We had N+1 queries everywhere and didn't know it until production fell over on a Tuesday afternoon. The database was hammered, response times went from 80ms to 4 seconds, and the culprit was Hibernate doing exactly what we told it to do — lazily loading associations one by one for every row in a result set.

How we got there

The codebase had the classic pattern: a @OneToMany relationship with FetchType.LAZY, a list page that loaded 50 items, and a template that called item.getComments().size() for each one. That's 51 queries instead of 1. We'd never noticed in dev because dev had 10 rows of test data. Production had 50,000.

The fix everyone suggests first is switching to FetchType.EAGER. Don't. You'll trade N+1 for loading entire object graphs when you just needed a count. I made that mistake and it was worse.

What actually fixed it

We used @EntityGraph on the specific queries that needed the association, and left the default as LAZY everywhere else. Like this:

@EntityGraph(attributePaths = {"comments"})
@Query("SELECT p FROM Post p WHERE p.published = true")
List<Post> findPublishedWithComments();

For the list pages where we only needed counts, we moved to a @Query with a COUNT subquery instead of loading the collection at all. Dropped those 51 queries to 2.

We also turned on Hibernate's SQL logging in staging permanently — spring.jpa.show-sql=true with format_sql=true. Painful to read but essential. If a page is firing more than 5 queries, something is wrong.

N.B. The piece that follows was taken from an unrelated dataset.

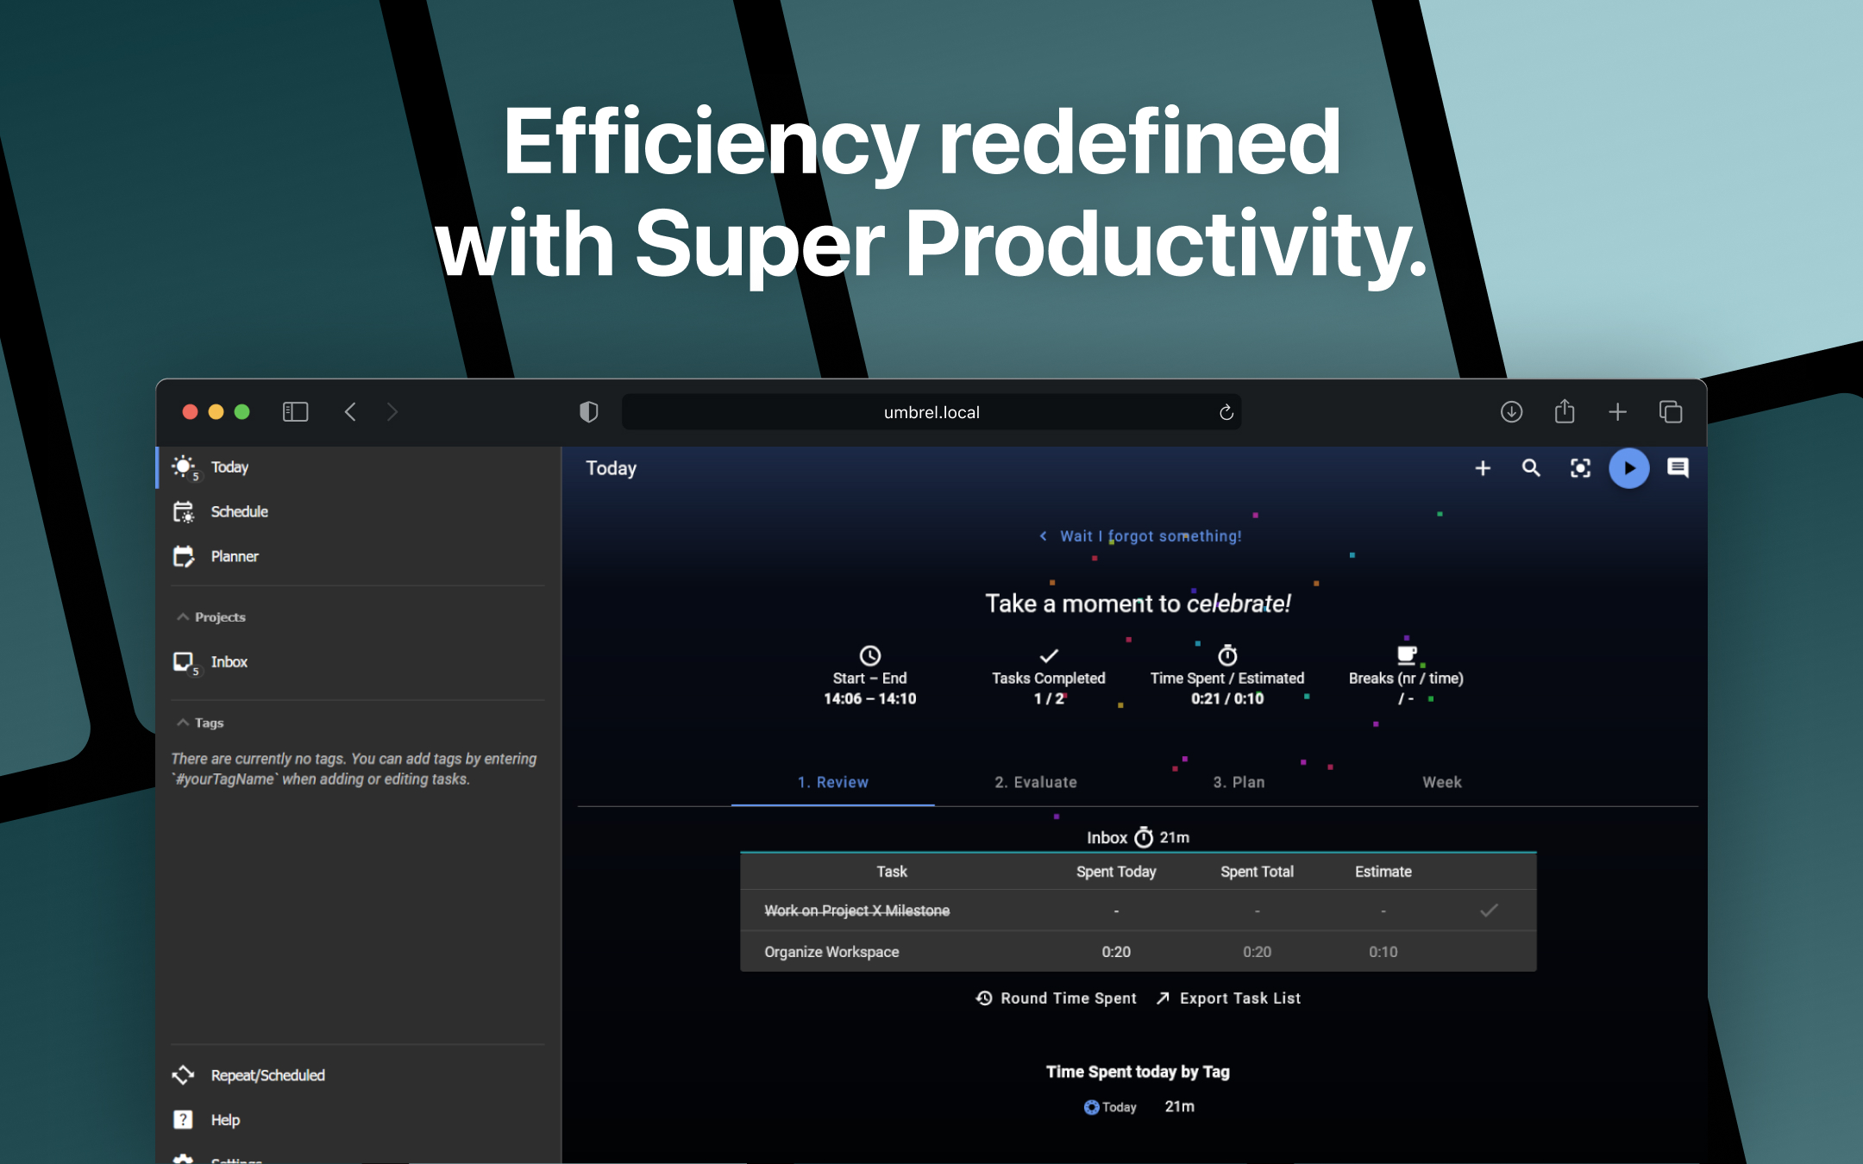Open the notes panel via the comment icon

[x=1678, y=468]
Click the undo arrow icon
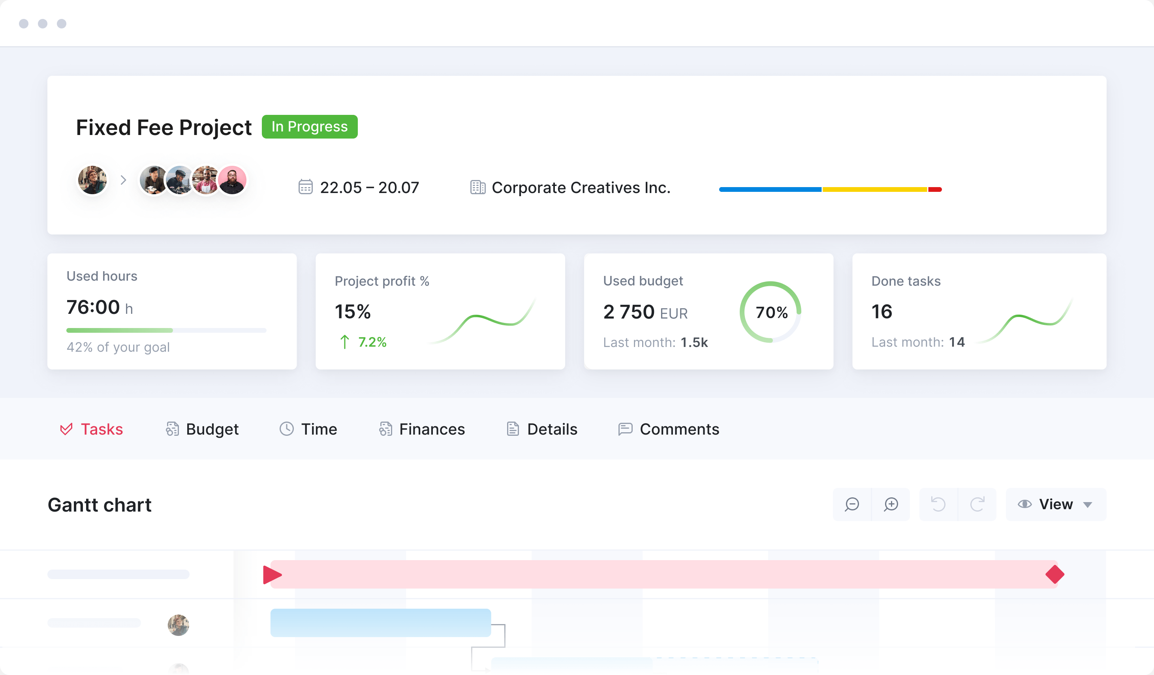Viewport: 1154px width, 675px height. point(938,504)
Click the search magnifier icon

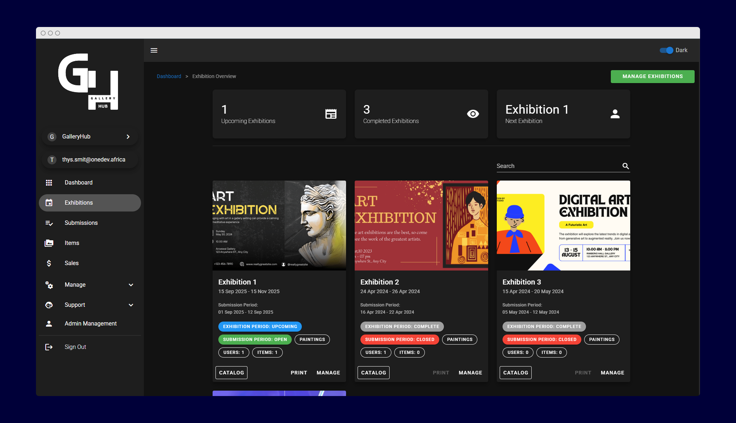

When to drop Hibernate entirely

For reporting queries — anything with GROUP BY, complex joins across 4+ tables, or aggregations — we stopped using Hibernate and dropped to JDBC directly with JdbcTemplate. Hibernate's HQL can express most of this but the generated SQL is often terrible and impossible to tune. Raw SQL is readable, predictable, and debuggable.

The lesson isn't that Hibernate is bad. It's that ORMs are good at CRUD and bad at analytics, and using one tool for both is the actual mistake.